Sunday, December 4, 2011

Just Keep on Walking




Just continue the stride, keep on walking, focus and you'll arrive safely in your destination.


I have always been so serious on my Christian walk and have always been wondering on what's on the other side of the road. Am I there yet? Am I near? What's in store for me there the moment I arrive? Should I need to be there? While happily striding towards my destination, I never thought of my walk as a significant factor in my growth rather I have always been anticipating to arrived on my destination no matter what it takes. But as the walking continue I allowed myself to stop for awhile and be distracted or probably amaze with what my eyes can see. Sometimes I bumped into random strangers and then they later on became my friend and tried to be with me along the journey.

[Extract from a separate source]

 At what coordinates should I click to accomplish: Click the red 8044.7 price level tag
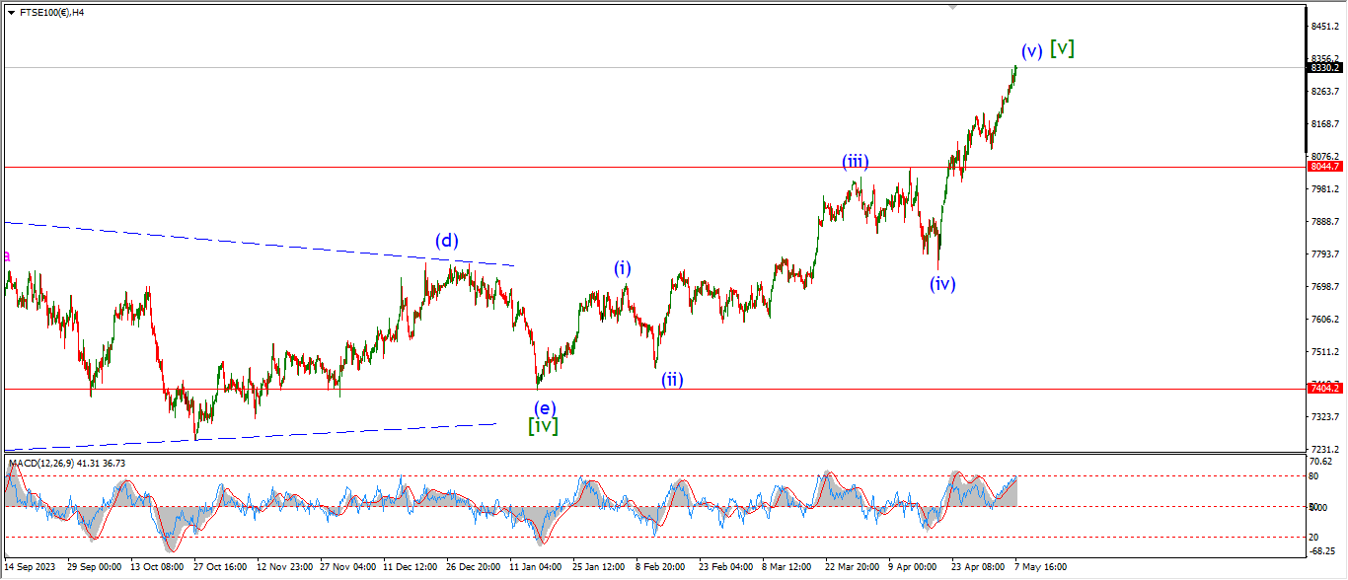[x=1323, y=167]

Some were there to join me, some were there to make me stop my walk and told me to just enjoy with them and i should be with them in their journey and some were good enough that they wanted me to go and even told me to take one baby step at a time and focus on the walking. I didn't really know what it meant and never did it cross my mind that the journey wasn't about just the journey it's about ME and my determination to finish the walk.


Some strangers would say, You're almost there.

Some would say, you're moving so slow.

Some would even say, you're moving too fast.

Some would say, you're in the wrong track.

Some would say, just stop you're tired.


And the more they shout, the more confuse I got and the more anxious I became. It's not their fault. It's my fault.


This is my walk, not their walk so it's still up to me to listen and get myself into trouble or just follow what my heart truly desires and continue the stride despite the confusion, doubt, tiredness, agony and sometimes distress. Well I should be expecting that to happen because along the journey there will always be people, circumstance, trials and unexpected happening that I can come across but I should not drown myself to all those negative forces that could be one of the reason why I might stop in my walk, lost, move too fast or too slow-----


I can stop for awhile but not forever.

I can walk slow but not too slow.

I can walk fast but not too fast.


What is important is that every stride should be savor, every stride should be enjoyed and every stride should be given importance. I am not here to join a race but rather create the race on my own. I can invite others to join me but not to compete with me. Now, I may have stopped to rest, I may have moved slow or fast but the point is I am continuing walking. I can feel the pain but I will endure till the end. I may stumble and fall but I just have to get back up, dust myself up and move forward. It's not the journey, it's the endurance.


Keep on walking. Just keep on walking.